Learning Module 4: Asset Manager Code of Professional Conduct

Introduction

The Asset Manager Code (AMC) is a voluntary code for firms (not individuals) that manage client assets. * Goal: Foster a culture of ethics and assist investors in identifying firms that adhere to high standards. * Adoption: Must be adopted by the firm’s senior management/board. * Scope: applies to all employees of the firm.


General Principles of Conduct

Managers must: 1. Act in a professional and ethical manner at all times. 2. Act for the benefit of clients. 3. Act with independence and objectivity. 4. Act with skill, competence, and diligence. 5. Communicate with clients in a timely and accurate manner. 6. Uphold the applicable rules governing capital markets.


Specific Provisions (A-F)

A. Loyalty to Clients

  • Place client interests first: Always before the firm’s or employees’ interests.
  • Confidentiality: Protect client information.
  • Anti-Money Laundering (AML): Refuse relationships with potential criminals.
  • Gifts: Refuse gifts that could compromise independence.

B. Investment Process and Actions

  • Due Diligence: Use reasonable care and judgment.
  • Fair Dealing: Deal fairly with all clients (no favoritism).
  • Suitability: Ensure investments suit the client’s mandate.
  • Manipulation: Do not engage in market manipulation (price/volume distortion).

C. Trading

  • Best Execution: Maximize client portfolio value (considering price, cost, speed, likelihood of execution).
  • Soft Dollars: Use client brokerage only for research that benefits the client.
  • Allocation: Allocate trades fairly (e.g., pro-rata) among accounts.
  • Cross Trades: Only if beneficial to both clients and fair price is used.

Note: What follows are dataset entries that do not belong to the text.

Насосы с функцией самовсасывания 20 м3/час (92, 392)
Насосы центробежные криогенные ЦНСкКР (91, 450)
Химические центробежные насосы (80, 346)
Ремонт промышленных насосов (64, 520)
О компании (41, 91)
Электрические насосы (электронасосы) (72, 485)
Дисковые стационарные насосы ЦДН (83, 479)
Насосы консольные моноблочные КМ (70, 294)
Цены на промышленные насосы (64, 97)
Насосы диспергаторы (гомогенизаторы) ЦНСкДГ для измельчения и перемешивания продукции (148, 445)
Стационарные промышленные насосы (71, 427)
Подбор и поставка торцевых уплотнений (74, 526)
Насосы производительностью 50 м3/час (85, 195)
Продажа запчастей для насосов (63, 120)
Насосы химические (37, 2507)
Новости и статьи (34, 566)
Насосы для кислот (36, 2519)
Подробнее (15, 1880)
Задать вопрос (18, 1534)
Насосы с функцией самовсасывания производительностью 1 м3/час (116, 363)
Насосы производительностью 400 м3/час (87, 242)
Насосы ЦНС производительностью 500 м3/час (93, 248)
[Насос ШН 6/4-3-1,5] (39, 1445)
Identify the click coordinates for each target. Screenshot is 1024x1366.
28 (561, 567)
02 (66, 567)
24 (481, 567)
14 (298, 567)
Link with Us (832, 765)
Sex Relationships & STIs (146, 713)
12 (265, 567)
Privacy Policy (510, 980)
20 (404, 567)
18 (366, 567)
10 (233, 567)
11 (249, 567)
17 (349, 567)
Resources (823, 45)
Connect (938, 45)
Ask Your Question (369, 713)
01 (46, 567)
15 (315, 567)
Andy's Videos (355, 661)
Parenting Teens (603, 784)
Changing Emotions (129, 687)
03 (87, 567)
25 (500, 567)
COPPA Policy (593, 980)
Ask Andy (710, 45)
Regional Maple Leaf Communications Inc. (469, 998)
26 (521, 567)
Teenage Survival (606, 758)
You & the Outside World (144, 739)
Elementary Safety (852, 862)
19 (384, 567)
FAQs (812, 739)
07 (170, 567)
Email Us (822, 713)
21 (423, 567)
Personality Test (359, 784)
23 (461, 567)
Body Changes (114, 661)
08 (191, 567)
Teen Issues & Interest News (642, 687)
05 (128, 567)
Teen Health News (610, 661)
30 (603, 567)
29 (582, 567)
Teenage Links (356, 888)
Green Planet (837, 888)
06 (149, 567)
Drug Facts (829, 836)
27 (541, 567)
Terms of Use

D. Risk Management, Compliance, and Support

  • Compliance Officer: Must appoint a competent compliance officer.
  • Portfolio Valuation: Use fair market prices; independent third-party valuation is best practice.
  • Business Continuity: Have a disaster recovery plan.
  • Record Retention: Maintain records (CFA Institute recommends 7 years).

E. Performance and Valuation

  • Fair Representation: Performance must be fair, accurate, relevant, timely, and complete.
  • Methodology: Disclose how returns are calculated (gross/net) and use fair value for assets.

F. Disclosures

Managers must truthfully and thoroughly disclose: * Conflicts of Interest: Relationships, fees, soft dollars. * Regulatory Actions: Any disciplinary history. * Investment Process: Strategies, risks, use of derivatives/leverage. * Fees/Costs: Management fees and other costs charged to investors. * Voting Policy: How proxies are voted. * Trade Allocation Policy: How trades are split.


Key Differences: AMC (Firm) vs. Code & Standards (Individual)

  • Applicability: AMC applies to the firm; Code & Standards apply to individual members.
  • Compliance: Firms “Claim Compliance” with the AMC. Individuals “Adhere” to the Code & Standards.